Waylander der Graue
versuchte, Ustarte auf das Pony zu heben. Es gelang ihm nicht. »Deine … Kleider … müssen aber sehr schwer sein«, sagte er. Der Soldat suchte in der Scheune und kam dann mit einem dreibeinigen Hocker zurück. Ustarte stieg darauf und setzte sich dann vorsichtig auf den Rücken der Stute.
»Halt dich an ihrer Mähne fest, Herrin. Keeva nimmt die Zügel. Und du solltest besser den Hocker mitnehmen, falls du wieder einmal aufsteigen willst.«
Keeva drängte den Braunen vorwärts. Sie beugte sich vor und nahm die Zügel des Ponys. Es bewegte sich nicht. Emrin gab ihm einen Klaps aufs Hinterteil, und dann verließen die beiden Tiere den mondbeschienenen Hof. In der Ferne sah Keeva einen Trupp Reiter, die knapp einen Kilometer entfernt über einen Hügelkamm kamen.
Jetzt, eine Stunde später, hatten die beiden Frauen noch keine große Entfernung zurückgelegt. Das Pony blieb immer wieder stehen und verharrte stur minutenlang auf der Stelle und atmete keuchend. Die dunklen Flanken waren bereits nass von Schweiß.
Ustarte schien unbesorgt. »Noch folgen sie uns nicht«, sagte sie. »Sie durchsuchen den Palast.«
»Wenn wir von einem Krüppel mit einer Krücke verfolgt würden, hätte er uns schon eingeholt«, sagte Keeva.
»Das Pony ist alt und müde. Ich glaube, ich werde ein Stück laufen.« Ustarte glitt vom Rücken des Ponys. Keeva stieg ebenfalls ab, und die beiden Frauen wanderten in den dunklen Wald.
Nachdem sie schweigend etwa eine Stunde lang marschiert waren, blieb Ustarte plötzlich stehen. Keeva hörte sie seufzen. Sie sah Tränen auf dem Gesicht der Priesterin. »Was ist los?«, fragte sie.
»Das Töten hat begonnen.«
»Im Palast?«
»Nein, beim Fest des Herzogs. Der Ipsissimus hat Dämonen in den Saal gerufen. Die Menschen dort werden abgeschlachtet. Es ist grauenhaft!«
»Der Graue Mann?«, fragte Keeva voller Angst.
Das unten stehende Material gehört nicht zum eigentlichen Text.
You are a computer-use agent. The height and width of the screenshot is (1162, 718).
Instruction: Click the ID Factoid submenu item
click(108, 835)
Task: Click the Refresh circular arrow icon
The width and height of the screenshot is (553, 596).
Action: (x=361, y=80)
»Er ist nicht da. Aber er ist in der Nähe.« Ustarte stellte den Hocker auf die Erde und setzte sich. »Er klettert an der Mauer hinter dem Palast hoch und steigt in ein Zimmer ein. Jetzt wartet er.«
»Was ist mit den Reitern, die nach dir suchen?«
»Sie holen ihre Pferde und machen sich für die Verfolgung bereit. Einer der Diener sagte, er hätte uns bei den Ställen gesehen.«
»Dann müssen wir reiten. Auf schnellen Pferden könnten sie in weniger als einer Stunde bei uns sein.«
Mit Hilfe des Hockers bestieg Ustarte das Pony wieder, und sie setzten ihren Weg fort. Die alte Stute schien ein bisschen zu Kräften gekommen zu sein, und eine Zeit lang kamen sie gut voran. Doch als sie den Geröllhang oberhalb der Ruinen von Kuan Hador erreichten, stolperte das Tier.
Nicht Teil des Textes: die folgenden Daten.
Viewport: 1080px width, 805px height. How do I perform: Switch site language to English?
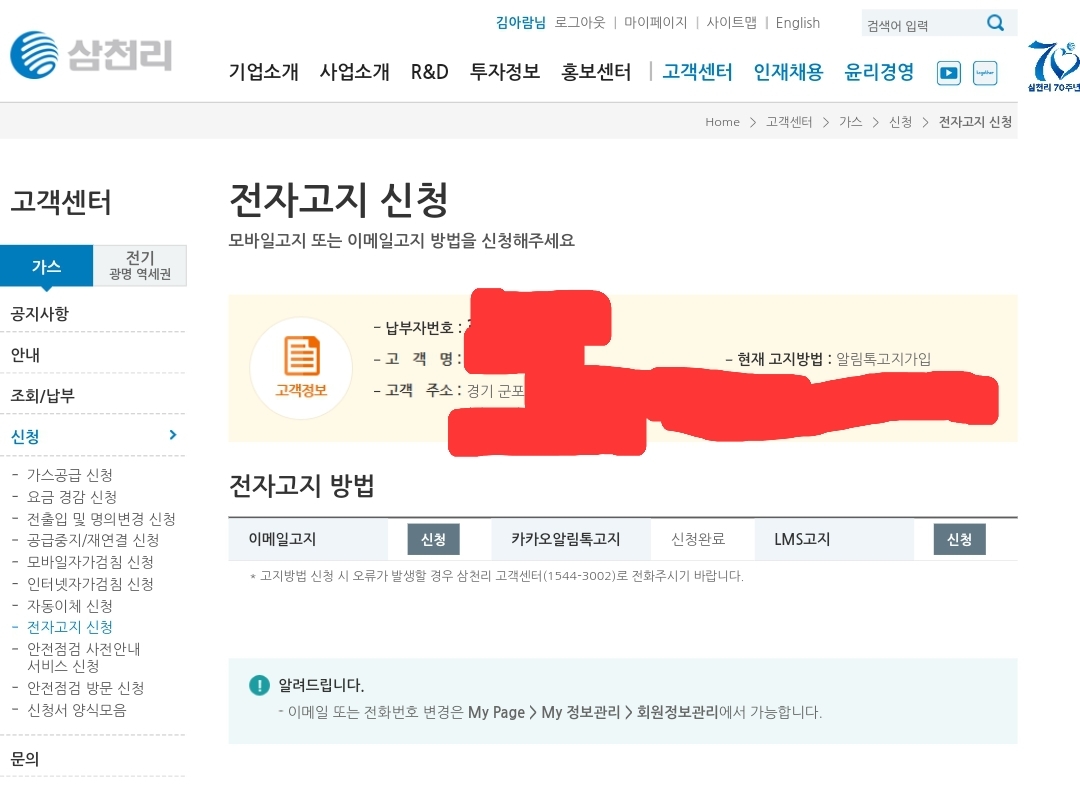tap(797, 22)
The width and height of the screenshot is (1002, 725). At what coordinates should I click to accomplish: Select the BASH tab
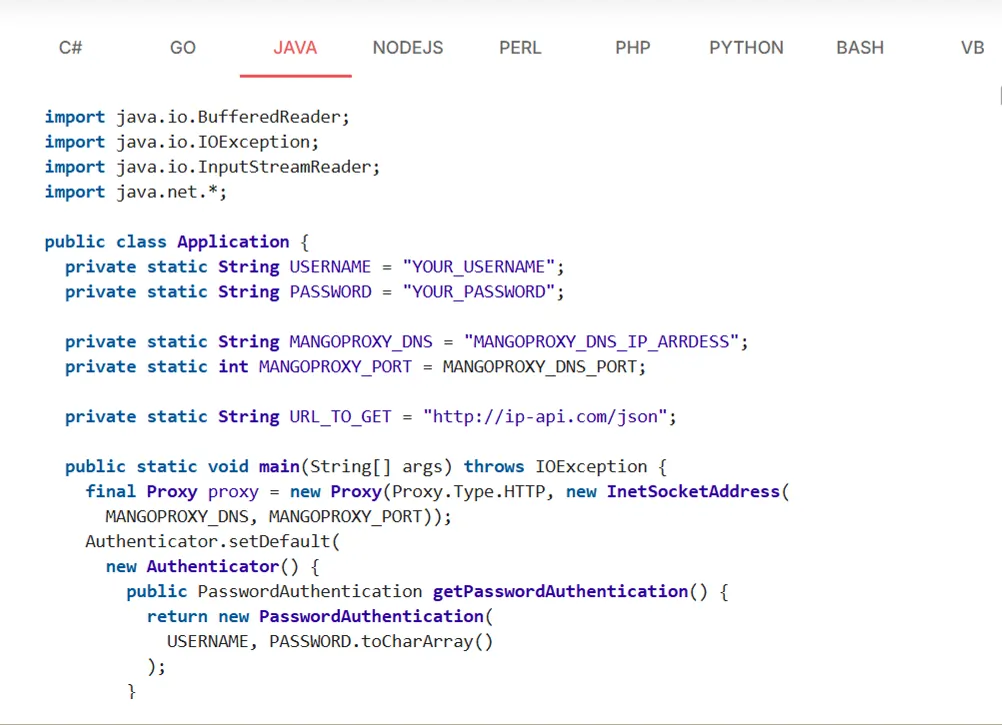click(x=859, y=47)
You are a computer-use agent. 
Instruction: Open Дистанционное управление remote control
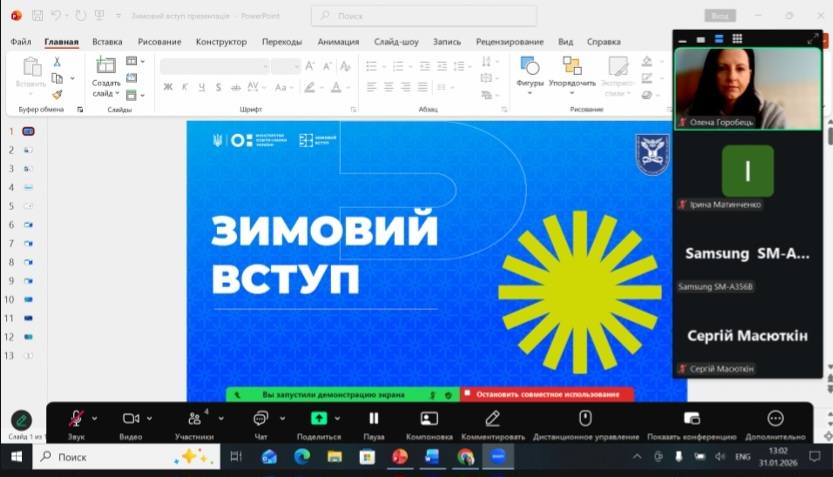click(x=585, y=418)
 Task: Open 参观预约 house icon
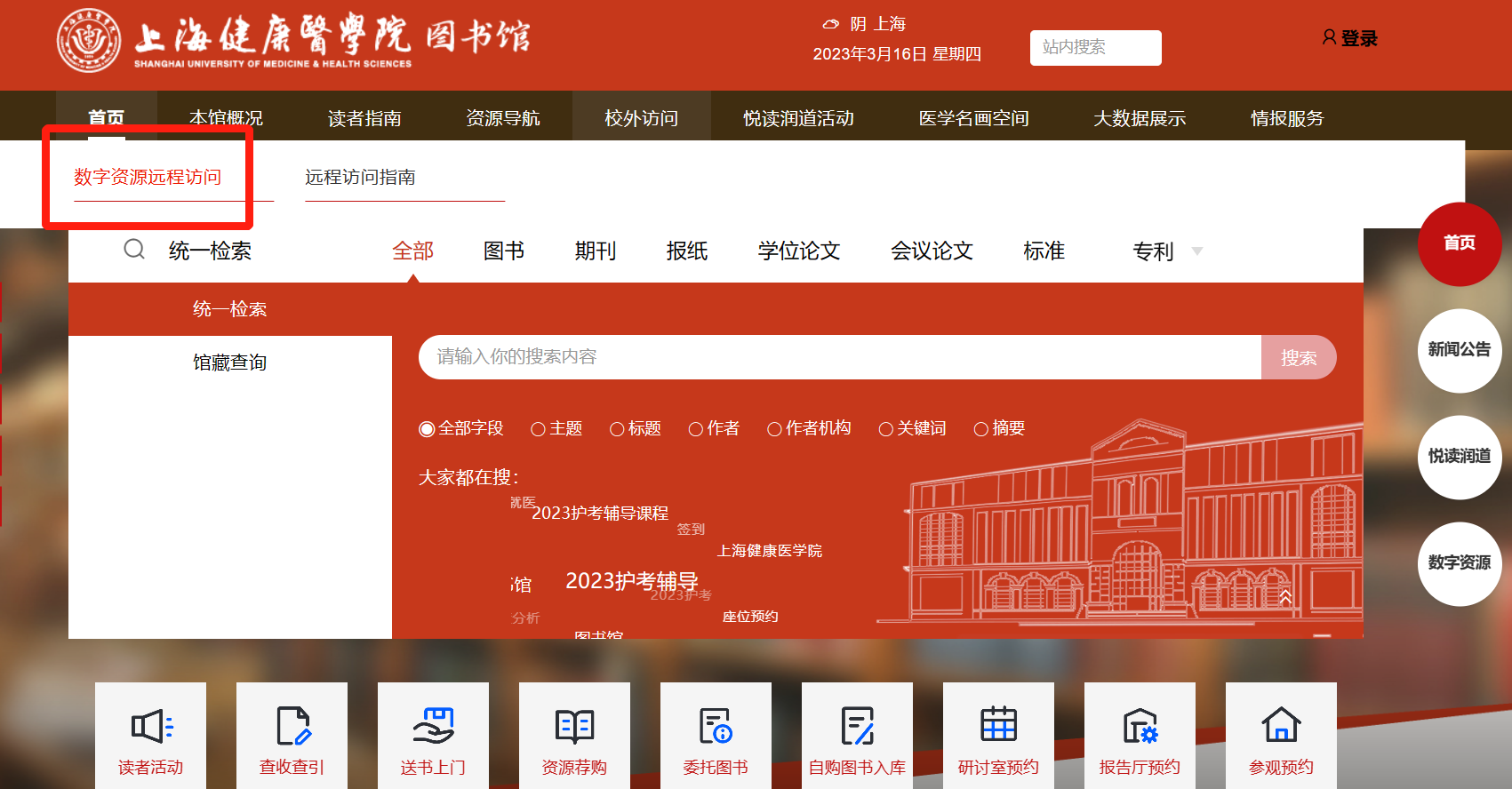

Ustarte stieg ab und legte ihr Ohr gegen die Flanke des Ponys. »Ihr Herz hat Mühe. Sie kann mich nicht weiter tragen.«
»Wir können zu Fuß nicht entkommen«, wandte Keeva ein. »Es ist noch ein ganzes Stück.«
»Ich weiß«, antwortete Ustarte leise.
Die Priesterin warf den Hocker beiseite und zog ihre grauen Handschuhe aus. Langsam entkleidete sie sich, der Mondschein glänzte auf dem gestreiften Fell ihres Rückens und ihrer Flanken. Sie reichte Kleid, Handschuhe und die weichen Lederschuhe Keeva und sagte: »Du reitest weiter. Ich treffe dich an der Weggabelung des Bergpfades.«
»Ich kann dich hier nicht allein lassen«, widersprach Keeva. »Ich habe es dem Grauen Mann versprochen.«
»Du musst«, sagte Ustarte leise. »Ich werde mich um unsere Verfolger kümmern, und ich werde an der Straße sein, um dich zu treffen. Jetzt reite rasch, denn ich muss mich vorbereiten. Geh!«
Keeva beugte sich vor, um die Zügel des Ponys zu nehmen. »Lass sie hier«, sagte Ustarte. »Sie muss mir noch einen Dienst erweisen.« Keeva wollte etwas einwenden, als Ustarte plötzlich auf den Kastanienbraunen zusprang. Durch ihren Geruch in Panik versetzt, bäumte sich der große Wallach auf und setzte dann mit großen Sprüngen davon.
Ustarte ging zu dem alten Pony. »Es tut mir Leid, meine Liebe«, sagte sie. »Du hättest Besseres verdient.« Ihre Krallen schlitzten dem Tier die Kehle auf. Blut schoss hervor. Die Stute versuchte sich aufzubäumen, doch Ustarte hielt die Zügel fest. Während das Blut aus der verletzten Arterie gepumpt wurde, gaben dem Pony die Vorderbeine nach. Ustarte kauerte sich daneben und legte ihr Gesicht an die Wunde. Rasch trank sie.
Ihr Körper wand sich in Zuckungen, ihre Muskeln schwollen an.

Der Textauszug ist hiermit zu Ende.